CUDA gives maximum control but requires managing threads, shared memory, and synchronization manually. Triton provides a higher-level abstraction that generates kernels with 80-95% of the performance of hand-written CUDA, with 5-10x less code.
import triton
import triton.language as tl
import torch
@triton.jit
def add_kernel(x_ptr, y_ptr, out_ptr, n,
BLOCK_SIZE: tl.constexpr):
# Each program instance processes one block of data
pid = tl.program_id(0)
offsets = pid * BLOCK_SIZE + tl.arange(0, BLOCK_SIZE)
mask = offsets < n
x = tl.load(x_ptr + offsets, mask=mask)
y = tl.load(y_ptr + offsets, mask=mask)
tl.store(out_ptr + offsets, x + y, mask=mask)
# Launch
n = 1024
x = torch.randn(n, device='cuda')
y = torch.randn(n, device='cuda')
out = torch.empty(n, device='cuda')
grid = (triton.cdiv(n, 256),) # Ceiling division
add_kernel[grid](x, y, out, n, BLOCK_SIZE=256)
Key Concepts
| CUDA | Triton | Description |
|---|---|---|
| Thread | (implicit) | Individual execution unit |
| Block | Program instance | Unit of work with program_id |
| Grid | Grid | Total number of program instances |
| Shared memory | (automatic) | Triton manages shared memory for you |
__syncthreads() | (automatic) | Synchronization is implicit |
Fused Softmax
A practical example that demonstrates the power of fusion:
@triton.jit
def softmax_kernel(input_ptr, output_ptr, n_cols,
BLOCK_SIZE: tl.constexpr):
row = tl.program_id(0)
offsets = tl.arange(0, BLOCK_SIZE)
mask = offsets < n_cols
# Load row
row_start = input_ptr + row * n_cols
x = tl.load(row_start + offsets, mask=mask, other=-float('inf'))
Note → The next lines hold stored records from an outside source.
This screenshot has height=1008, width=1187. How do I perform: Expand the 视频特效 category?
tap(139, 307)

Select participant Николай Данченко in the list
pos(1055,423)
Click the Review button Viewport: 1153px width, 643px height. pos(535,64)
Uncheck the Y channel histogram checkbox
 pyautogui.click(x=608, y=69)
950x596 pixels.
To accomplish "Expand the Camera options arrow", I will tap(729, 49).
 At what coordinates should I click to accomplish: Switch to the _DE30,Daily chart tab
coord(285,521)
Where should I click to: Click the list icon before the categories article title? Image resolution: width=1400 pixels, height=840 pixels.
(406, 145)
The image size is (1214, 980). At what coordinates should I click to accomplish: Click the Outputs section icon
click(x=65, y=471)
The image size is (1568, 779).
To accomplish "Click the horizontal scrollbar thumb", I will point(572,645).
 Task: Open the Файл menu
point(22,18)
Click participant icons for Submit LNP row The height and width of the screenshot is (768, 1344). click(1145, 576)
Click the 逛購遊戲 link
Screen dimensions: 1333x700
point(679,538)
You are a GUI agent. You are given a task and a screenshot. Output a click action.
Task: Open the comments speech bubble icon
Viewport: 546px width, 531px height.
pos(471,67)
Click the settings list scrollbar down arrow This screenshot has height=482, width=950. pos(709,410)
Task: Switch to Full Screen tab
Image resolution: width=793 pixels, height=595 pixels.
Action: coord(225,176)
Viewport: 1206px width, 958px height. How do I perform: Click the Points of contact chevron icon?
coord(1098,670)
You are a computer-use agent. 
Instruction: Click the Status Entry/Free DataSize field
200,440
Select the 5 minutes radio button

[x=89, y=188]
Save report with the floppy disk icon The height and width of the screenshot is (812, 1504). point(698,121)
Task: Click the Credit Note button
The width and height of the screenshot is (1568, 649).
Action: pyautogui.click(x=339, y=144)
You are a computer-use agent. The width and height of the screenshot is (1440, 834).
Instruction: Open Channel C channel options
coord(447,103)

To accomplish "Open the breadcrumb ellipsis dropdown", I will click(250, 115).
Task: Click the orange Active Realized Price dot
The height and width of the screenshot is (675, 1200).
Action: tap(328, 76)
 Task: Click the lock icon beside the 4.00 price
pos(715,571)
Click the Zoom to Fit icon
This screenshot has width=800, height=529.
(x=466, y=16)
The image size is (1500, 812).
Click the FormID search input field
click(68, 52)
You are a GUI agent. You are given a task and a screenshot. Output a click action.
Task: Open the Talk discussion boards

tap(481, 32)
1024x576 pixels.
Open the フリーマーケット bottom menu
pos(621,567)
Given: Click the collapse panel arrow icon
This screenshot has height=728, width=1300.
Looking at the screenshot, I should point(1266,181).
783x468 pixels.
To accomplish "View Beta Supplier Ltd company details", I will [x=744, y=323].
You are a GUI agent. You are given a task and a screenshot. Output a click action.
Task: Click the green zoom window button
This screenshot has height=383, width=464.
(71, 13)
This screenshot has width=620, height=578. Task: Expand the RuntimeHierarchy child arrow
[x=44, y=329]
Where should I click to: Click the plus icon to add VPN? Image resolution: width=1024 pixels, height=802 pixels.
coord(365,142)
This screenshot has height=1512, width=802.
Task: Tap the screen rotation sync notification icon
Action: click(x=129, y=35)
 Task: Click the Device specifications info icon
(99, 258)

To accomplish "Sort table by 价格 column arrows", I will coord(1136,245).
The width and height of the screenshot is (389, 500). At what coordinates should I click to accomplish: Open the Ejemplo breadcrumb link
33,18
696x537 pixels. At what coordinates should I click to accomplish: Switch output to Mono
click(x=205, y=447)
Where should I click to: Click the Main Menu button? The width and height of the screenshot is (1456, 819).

# Numerically stable softmax
x_max = tl.max(x, axis=0)
x = x - x_max
exp_x = tl.exp(x)
sum_exp = tl.sum(exp_x, axis=0)
softmax = exp_x / sum_exp
# Store
out_start = output_ptr + row * n_cols
tl.store(out_start + offsets, softmax, mask=mask)
def fused_softmax(x):
n_rows, n_cols = x.shape
BLOCK_SIZE = triton.next_power_of_2(n_cols)
out = torch.empty_like(x)
softmax_kernel[(n_rows,)](x, out, n_cols, BLOCK_SIZE=BLOCK_SIZE)
return out
This fused kernel performs max, subtract, exp, sum, and divide in a single pass over the data, compared to 5 separate PyTorch kernel launches.
Matrix Multiplication
Matrix multiplication is the most important GPU kernel -- it dominates the compute in every neural network. A complete Triton matmul kernel demonstrates tiling, accumulation, and how Triton maps to Tensor Cores via tl.dot:
@triton.jit
def matmul_kernel(
a_ptr, b_ptr, c_ptr,
M, N, K,
stride_am, stride_ak, # A is (M, K): stride_am = K, stride_ak = 1
stride_bk, stride_bn, # B is (K, N): stride_bk = N, stride_bn = 1
stride_cm, stride_cn, # C is (M, N): stride_cm = N, stride_cn = 1
BLOCK_M: tl.constexpr, BLOCK_N: tl.constexpr, BLOCK_K: tl.constexpr,
):
"""Compute C = A @ B with tiled accumulation.
Each program instance computes one BLOCK_M x BLOCK_N tile of C
by iterating over K in chunks of BLOCK_K.
"""
# Which tile of C this program instance computes
pid_m = tl.program_id(0)
pid_n = tl.program_id(1)
# Pointers to the first BLOCK_M x BLOCK_K tile of A and BLOCK_K x BLOCK_N tile of B
offs_m = pid_m * BLOCK_M + tl.arange(0, BLOCK_M) # Row indices for this tile
offs_n = pid_n * BLOCK_N + tl.arange(0, BLOCK_N) # Col indices for this tile
offs_k = tl.arange(0, BLOCK_K) # K-dimension indices
# Pointer arithmetic: a_ptrs[i, k] = a_ptr + offs_m[i]*stride_am + offs_k[k]*stride_ak
a_ptrs = a_ptr + offs_m[:, None] * stride_am + offs_k[None, :] * stride_ak
b_ptrs = b_ptr + offs_k[:, None] * stride_bk + offs_n[None, :] * stride_bn
# Accumulate in FP32 for numerical stability, even if inputs are FP16
acc = tl.zeros((BLOCK_M, BLOCK_N), dtype=tl.float32)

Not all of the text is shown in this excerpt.